His work has been exhibited in numerous exhibitions both national and international, at Cincinnati galleries and art centers; the Houston Center for Photography, TX; the Center for Fine Art Photography, Ft. Collins, CO; the Williamsburg Art and Historical Center, Brooklyn, NY; the Minneapolis Photo Center, MN; RayKo Photo Center, San Francisco, CA; in Guatemala City, Guatemala and Medellín, Colombia; and in four major festivals: the Fringe Festival in Cincinnati (2010); the FotoFest Biennal in Houston, TX (2012 and 2016); the FotoFocus Biennal (2012), Cincinnati, OH; and the Festival de la Luz (2016) Buenos Aires, Argentina.
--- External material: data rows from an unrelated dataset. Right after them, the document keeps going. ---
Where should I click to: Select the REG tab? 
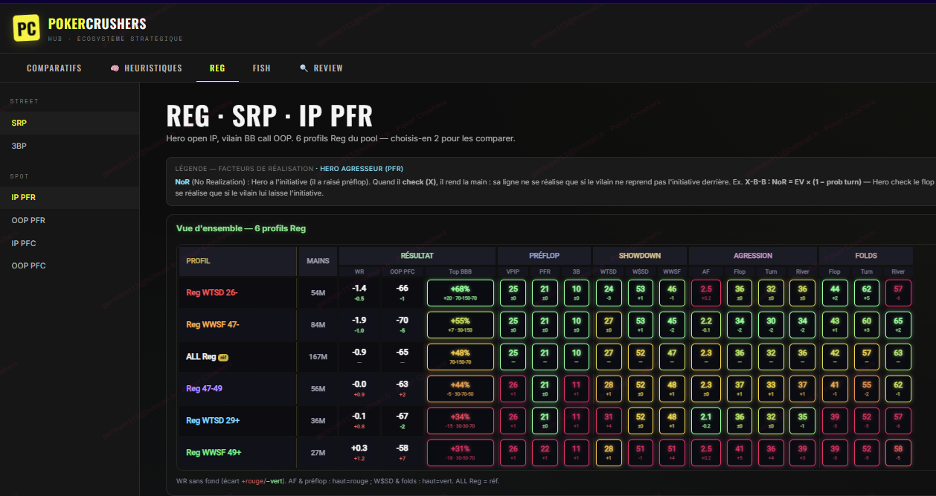[x=217, y=68]
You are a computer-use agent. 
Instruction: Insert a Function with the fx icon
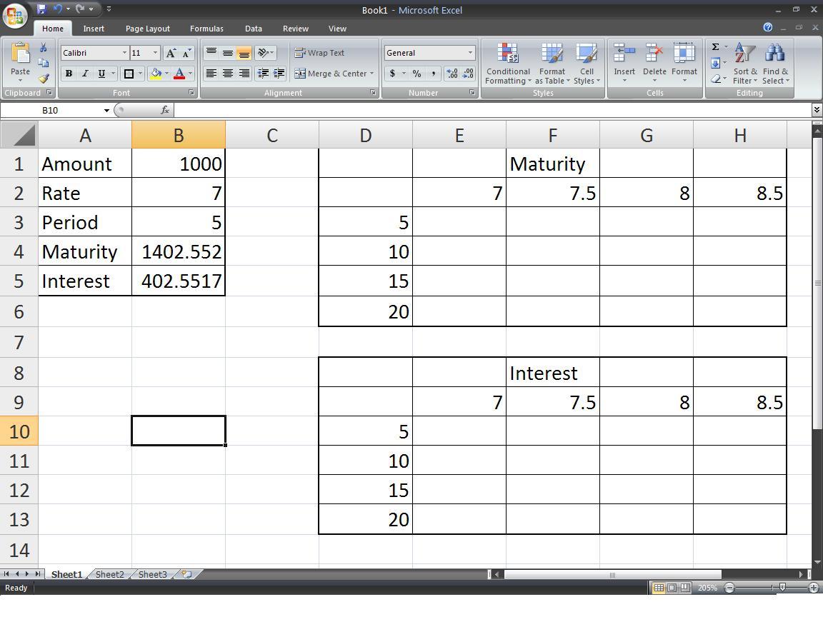pos(166,110)
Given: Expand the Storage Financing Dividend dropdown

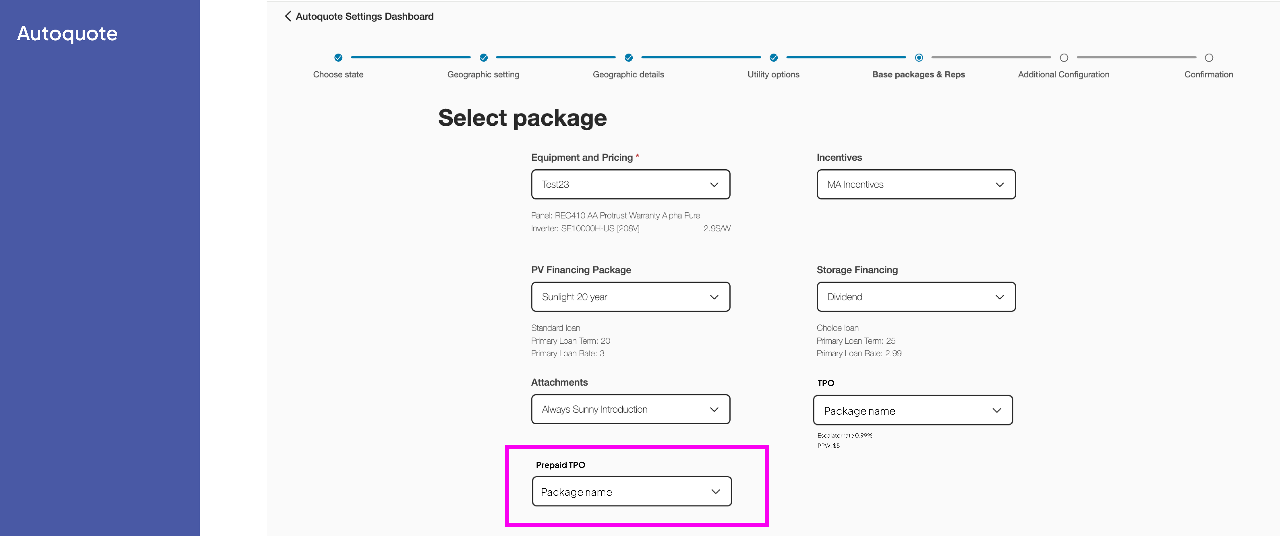Looking at the screenshot, I should 916,297.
He is the recipient of numerous awards and honors in both national and international print and portfolio competitions, including the International Fine Art Photography Award, Grand Prix de la Découverte, Jury Award of Merit, Experimental Category (2012). Krugh was a Photolucida Critical Mass Finalist in both 2012 and 2014. Krugh's work is held in the collections of the Luz Austral Foundation, Buenos Aires; Cleveland Museum of Art, OH; the Portland Art Museum; the Cincinnati Art Museum; the Cleveland Institute of Art, OH; the Fitton Center for Creative Arts, Hamilton, OH; and the Methodist Hospital, Houston, TX. He is the author of several books, including Inside the Gate (Blue Sky Books, Portland, OR, 2014) and Angel Oak, an Artist Book in 3 limited editions (2013). He has also taught workshops in Colombia, in collaboration with the Colegiatura Colombiana del Diseño and Centro Colombiano Americano, under the auspices of the Universidad de Antioquia.